▶ _Given problem_: Please reproduce every one of the items below word for word, keeping their order and line breaks unchanged.

▶ _Raw records_:
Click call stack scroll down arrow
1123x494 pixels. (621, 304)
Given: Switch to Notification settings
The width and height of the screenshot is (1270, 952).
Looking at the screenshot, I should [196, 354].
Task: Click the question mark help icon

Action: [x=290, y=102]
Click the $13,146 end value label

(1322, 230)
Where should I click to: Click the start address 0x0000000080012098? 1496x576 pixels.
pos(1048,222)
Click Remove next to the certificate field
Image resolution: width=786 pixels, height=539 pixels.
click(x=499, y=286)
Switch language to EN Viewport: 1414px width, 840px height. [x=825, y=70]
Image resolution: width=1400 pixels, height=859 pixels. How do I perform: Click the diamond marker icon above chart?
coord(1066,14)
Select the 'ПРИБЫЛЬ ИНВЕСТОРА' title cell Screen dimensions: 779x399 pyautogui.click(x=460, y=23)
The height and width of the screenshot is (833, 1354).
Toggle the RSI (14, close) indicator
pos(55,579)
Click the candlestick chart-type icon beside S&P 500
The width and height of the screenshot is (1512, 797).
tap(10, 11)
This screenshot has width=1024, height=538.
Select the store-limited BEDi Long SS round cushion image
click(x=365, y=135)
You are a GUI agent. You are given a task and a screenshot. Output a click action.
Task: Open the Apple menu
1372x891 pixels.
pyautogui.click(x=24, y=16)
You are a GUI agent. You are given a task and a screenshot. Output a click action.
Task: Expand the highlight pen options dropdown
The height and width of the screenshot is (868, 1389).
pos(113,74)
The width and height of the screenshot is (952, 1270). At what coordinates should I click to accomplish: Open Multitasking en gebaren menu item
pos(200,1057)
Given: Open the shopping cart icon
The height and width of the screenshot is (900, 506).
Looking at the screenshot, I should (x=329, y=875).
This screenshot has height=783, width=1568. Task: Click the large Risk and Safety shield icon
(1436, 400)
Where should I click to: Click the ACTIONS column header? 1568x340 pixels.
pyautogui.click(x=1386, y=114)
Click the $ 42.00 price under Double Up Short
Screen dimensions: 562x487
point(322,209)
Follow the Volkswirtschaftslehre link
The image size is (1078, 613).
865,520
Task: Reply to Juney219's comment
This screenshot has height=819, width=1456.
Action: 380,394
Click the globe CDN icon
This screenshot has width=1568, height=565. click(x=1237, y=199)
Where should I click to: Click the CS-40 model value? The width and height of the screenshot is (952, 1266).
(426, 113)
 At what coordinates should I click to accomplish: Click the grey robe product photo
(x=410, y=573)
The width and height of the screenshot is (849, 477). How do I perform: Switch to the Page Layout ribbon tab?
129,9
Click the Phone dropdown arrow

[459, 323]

▶ _Complete answer_:
Click call stack scroll down arrow
1123x494 pixels. (621, 304)
Given: Switch to Notification settings
The width and height of the screenshot is (1270, 952).
Looking at the screenshot, I should [196, 354].
Task: Click the question mark help icon

Action: [x=290, y=102]
Click the $13,146 end value label

(1322, 230)
Where should I click to: Click the start address 0x0000000080012098? 1496x576 pixels.
pos(1048,222)
Click Remove next to the certificate field
Image resolution: width=786 pixels, height=539 pixels.
click(x=499, y=286)
Switch language to EN Viewport: 1414px width, 840px height. [x=825, y=70]
Image resolution: width=1400 pixels, height=859 pixels. How do I perform: Click the diamond marker icon above chart?
coord(1066,14)
Select the 'ПРИБЫЛЬ ИНВЕСТОРА' title cell Screen dimensions: 779x399 pyautogui.click(x=460, y=23)
The height and width of the screenshot is (833, 1354).
Toggle the RSI (14, close) indicator
pos(55,579)
Click the candlestick chart-type icon beside S&P 500
The width and height of the screenshot is (1512, 797).
tap(10, 11)
This screenshot has width=1024, height=538.
Select the store-limited BEDi Long SS round cushion image
click(x=365, y=135)
You are a GUI agent. You are given a task and a screenshot. Output a click action.
Task: Open the Apple menu
1372x891 pixels.
pyautogui.click(x=24, y=16)
You are a GUI agent. You are given a task and a screenshot. Output a click action.
Task: Expand the highlight pen options dropdown
The height and width of the screenshot is (868, 1389).
pos(113,74)
The width and height of the screenshot is (952, 1270). At what coordinates should I click to accomplish: Open Multitasking en gebaren menu item
pos(200,1057)
Given: Open the shopping cart icon
The height and width of the screenshot is (900, 506).
Looking at the screenshot, I should (x=329, y=875).
This screenshot has height=783, width=1568. Task: Click the large Risk and Safety shield icon
(1436, 400)
Where should I click to: Click the ACTIONS column header? 1568x340 pixels.
pyautogui.click(x=1386, y=114)
Click the $ 42.00 price under Double Up Short
Screen dimensions: 562x487
point(322,209)
Follow the Volkswirtschaftslehre link
The image size is (1078, 613).
865,520
Task: Reply to Juney219's comment
This screenshot has height=819, width=1456.
Action: 380,394
Click the globe CDN icon
This screenshot has width=1568, height=565. click(x=1237, y=199)
Where should I click to: Click the CS-40 model value? The width and height of the screenshot is (952, 1266).
(426, 113)
 At what coordinates should I click to accomplish: Click the grey robe product photo
(x=410, y=573)
The width and height of the screenshot is (849, 477). How do I perform: Switch to the Page Layout ribbon tab?
129,9
Click the Phone dropdown arrow

[459, 323]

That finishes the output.